Information supplied below:
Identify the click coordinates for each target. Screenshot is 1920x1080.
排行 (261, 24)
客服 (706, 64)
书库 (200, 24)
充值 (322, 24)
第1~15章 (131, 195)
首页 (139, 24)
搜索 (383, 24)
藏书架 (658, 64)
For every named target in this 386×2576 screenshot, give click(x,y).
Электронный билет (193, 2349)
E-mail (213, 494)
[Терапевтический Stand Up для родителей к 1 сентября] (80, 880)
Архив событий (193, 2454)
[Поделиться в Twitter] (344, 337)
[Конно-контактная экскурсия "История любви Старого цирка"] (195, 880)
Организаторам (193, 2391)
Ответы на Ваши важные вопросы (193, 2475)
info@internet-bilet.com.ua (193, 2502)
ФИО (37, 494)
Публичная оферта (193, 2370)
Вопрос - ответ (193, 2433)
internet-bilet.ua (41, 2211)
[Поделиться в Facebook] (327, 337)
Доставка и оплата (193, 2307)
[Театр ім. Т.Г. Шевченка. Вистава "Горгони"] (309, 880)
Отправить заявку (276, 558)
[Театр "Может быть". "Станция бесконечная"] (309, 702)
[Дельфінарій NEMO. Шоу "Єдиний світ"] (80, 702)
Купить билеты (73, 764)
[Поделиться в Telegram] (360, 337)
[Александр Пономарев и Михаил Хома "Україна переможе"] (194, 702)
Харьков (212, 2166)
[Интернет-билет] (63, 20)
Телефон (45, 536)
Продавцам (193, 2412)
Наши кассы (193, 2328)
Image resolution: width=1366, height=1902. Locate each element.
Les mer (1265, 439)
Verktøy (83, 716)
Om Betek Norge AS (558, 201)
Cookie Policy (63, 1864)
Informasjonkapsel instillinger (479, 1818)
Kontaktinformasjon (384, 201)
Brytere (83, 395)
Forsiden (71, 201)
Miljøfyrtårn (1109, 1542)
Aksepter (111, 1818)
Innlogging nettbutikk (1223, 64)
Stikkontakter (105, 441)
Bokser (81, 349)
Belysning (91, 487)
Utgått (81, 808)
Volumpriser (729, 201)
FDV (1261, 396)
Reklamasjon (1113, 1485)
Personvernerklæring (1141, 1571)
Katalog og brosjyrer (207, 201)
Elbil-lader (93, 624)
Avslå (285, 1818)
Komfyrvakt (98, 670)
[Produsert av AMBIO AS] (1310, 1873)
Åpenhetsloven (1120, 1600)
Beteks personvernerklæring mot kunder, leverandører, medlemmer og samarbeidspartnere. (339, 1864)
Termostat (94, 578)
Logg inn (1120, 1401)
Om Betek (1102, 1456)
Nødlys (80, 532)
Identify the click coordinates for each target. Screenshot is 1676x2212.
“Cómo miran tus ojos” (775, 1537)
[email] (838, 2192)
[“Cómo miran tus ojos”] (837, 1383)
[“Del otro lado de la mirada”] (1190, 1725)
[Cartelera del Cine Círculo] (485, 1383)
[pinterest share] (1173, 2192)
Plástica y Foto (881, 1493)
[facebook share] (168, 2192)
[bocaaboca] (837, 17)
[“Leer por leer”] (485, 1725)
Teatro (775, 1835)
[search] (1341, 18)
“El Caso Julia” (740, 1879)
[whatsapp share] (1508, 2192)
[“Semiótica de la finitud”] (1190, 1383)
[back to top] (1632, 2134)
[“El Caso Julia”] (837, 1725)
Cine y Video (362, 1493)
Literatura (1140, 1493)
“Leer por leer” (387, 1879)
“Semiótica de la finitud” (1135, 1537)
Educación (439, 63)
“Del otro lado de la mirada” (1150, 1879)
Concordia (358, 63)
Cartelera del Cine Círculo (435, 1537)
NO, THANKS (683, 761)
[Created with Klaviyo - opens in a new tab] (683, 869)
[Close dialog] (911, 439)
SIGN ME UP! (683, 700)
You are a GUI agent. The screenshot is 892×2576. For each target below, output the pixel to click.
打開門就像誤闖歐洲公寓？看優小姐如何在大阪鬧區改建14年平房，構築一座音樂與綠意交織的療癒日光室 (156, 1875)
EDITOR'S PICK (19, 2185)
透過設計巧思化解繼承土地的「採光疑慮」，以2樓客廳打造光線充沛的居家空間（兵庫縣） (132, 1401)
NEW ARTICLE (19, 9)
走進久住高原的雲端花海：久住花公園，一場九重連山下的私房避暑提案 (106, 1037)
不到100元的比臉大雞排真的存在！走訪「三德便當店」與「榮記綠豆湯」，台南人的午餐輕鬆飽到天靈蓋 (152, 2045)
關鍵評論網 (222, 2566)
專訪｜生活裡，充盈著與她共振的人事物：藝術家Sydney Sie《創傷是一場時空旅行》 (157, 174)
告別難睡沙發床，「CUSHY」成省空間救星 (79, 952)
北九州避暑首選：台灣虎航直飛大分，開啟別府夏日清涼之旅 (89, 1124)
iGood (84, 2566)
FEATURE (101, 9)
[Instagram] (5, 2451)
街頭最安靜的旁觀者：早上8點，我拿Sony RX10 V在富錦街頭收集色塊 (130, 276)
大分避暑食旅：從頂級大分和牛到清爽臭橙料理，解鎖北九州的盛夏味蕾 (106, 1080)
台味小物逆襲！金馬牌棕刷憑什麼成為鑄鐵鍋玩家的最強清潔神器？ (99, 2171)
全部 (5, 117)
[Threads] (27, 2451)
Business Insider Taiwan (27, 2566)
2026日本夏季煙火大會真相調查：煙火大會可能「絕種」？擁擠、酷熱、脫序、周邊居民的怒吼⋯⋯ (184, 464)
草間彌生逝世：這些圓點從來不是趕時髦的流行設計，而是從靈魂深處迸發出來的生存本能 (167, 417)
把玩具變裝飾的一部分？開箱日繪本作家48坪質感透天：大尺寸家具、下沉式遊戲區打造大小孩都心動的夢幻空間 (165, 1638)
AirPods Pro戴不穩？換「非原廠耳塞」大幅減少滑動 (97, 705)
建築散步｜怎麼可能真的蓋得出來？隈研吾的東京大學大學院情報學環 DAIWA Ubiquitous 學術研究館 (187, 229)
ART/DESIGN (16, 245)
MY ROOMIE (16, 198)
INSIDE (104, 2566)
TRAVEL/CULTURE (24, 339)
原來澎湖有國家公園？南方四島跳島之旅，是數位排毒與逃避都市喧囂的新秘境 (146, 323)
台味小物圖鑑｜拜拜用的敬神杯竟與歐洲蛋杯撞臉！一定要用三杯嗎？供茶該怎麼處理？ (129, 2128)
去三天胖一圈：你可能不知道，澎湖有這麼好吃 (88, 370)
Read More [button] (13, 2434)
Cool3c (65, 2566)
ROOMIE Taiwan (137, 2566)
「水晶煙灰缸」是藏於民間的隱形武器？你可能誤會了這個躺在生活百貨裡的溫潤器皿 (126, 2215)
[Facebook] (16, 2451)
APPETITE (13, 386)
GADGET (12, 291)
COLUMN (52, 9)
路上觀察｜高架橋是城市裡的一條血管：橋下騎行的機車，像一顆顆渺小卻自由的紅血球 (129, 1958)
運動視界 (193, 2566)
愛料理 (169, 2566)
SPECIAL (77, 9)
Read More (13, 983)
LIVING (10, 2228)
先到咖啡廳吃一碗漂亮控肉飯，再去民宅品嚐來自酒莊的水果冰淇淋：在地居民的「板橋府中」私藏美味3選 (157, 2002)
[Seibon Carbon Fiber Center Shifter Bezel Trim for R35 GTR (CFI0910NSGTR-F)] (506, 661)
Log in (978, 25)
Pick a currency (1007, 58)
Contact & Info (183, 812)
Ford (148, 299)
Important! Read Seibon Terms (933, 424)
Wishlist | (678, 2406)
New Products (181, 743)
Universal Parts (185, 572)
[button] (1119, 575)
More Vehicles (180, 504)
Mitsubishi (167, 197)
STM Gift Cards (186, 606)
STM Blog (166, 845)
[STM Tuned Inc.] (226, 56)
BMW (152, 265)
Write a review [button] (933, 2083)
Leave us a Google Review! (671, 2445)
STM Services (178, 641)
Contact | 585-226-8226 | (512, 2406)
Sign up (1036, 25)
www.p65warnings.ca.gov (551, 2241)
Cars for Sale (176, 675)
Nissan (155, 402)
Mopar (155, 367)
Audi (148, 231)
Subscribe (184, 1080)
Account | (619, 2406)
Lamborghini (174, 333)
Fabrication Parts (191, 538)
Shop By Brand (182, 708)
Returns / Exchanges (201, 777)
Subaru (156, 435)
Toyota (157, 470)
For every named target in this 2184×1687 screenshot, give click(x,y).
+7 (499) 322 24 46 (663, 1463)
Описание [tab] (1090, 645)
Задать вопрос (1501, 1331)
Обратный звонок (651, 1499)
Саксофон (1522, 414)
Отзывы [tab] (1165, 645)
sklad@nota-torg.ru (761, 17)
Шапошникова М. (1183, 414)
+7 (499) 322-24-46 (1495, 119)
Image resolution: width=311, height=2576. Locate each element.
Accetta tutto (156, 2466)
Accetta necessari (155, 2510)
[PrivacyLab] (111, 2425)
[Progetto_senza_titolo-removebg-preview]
End of Information supplied.
Copy the records above exactly, beginning at the line that contains "Fabrication Parts (191, 538)" and stopping after the line that contains "322-24-46 (1495, 119)".

Fabrication Parts (191, 538)
Shop By Brand (182, 708)
Returns / Exchanges (201, 777)
Subaru (156, 435)
Toyota (157, 470)
For every named target in this 2184×1687 screenshot, give click(x,y).
+7 (499) 322 24 46 (663, 1463)
Описание [tab] (1090, 645)
Задать вопрос (1501, 1331)
Обратный звонок (651, 1499)
Саксофон (1522, 414)
Отзывы [tab] (1165, 645)
sklad@nota-torg.ru (761, 17)
Шапошникова М. (1183, 414)
+7 (499) 322-24-46 (1495, 119)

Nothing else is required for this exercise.